What the exercise asks:
List each line of the data that holds the string "Rhodes", please.

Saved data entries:
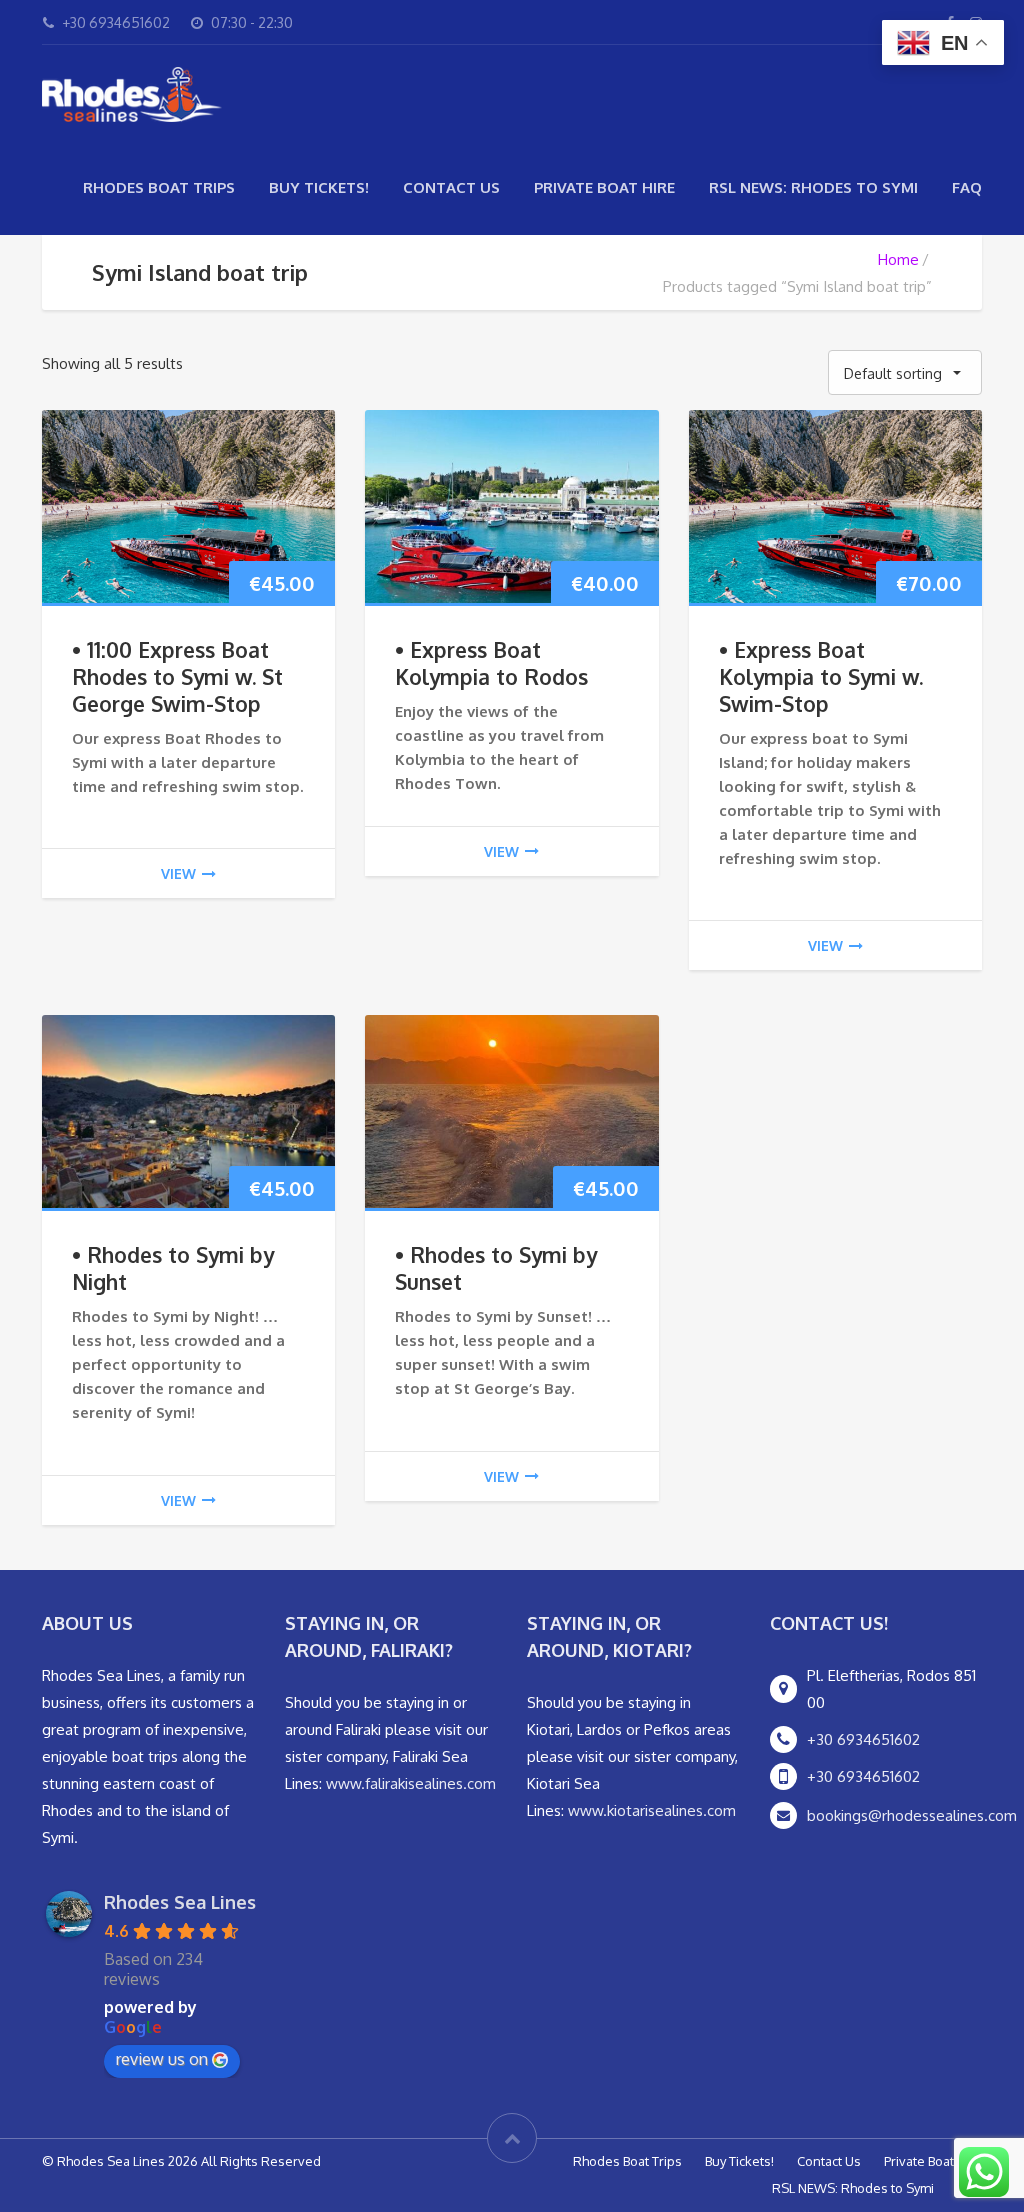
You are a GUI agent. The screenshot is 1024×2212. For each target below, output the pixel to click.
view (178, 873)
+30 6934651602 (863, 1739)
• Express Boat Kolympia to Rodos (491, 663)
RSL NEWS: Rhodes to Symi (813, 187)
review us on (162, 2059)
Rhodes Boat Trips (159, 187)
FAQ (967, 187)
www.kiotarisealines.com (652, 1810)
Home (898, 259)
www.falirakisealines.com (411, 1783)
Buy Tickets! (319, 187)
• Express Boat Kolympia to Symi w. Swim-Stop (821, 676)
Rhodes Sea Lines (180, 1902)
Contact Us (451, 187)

Result of the task:
RSL NEWS: Rhodes to Symi (813, 187)
Rhodes Boat Trips (159, 187)
Rhodes Sea Lines (180, 1902)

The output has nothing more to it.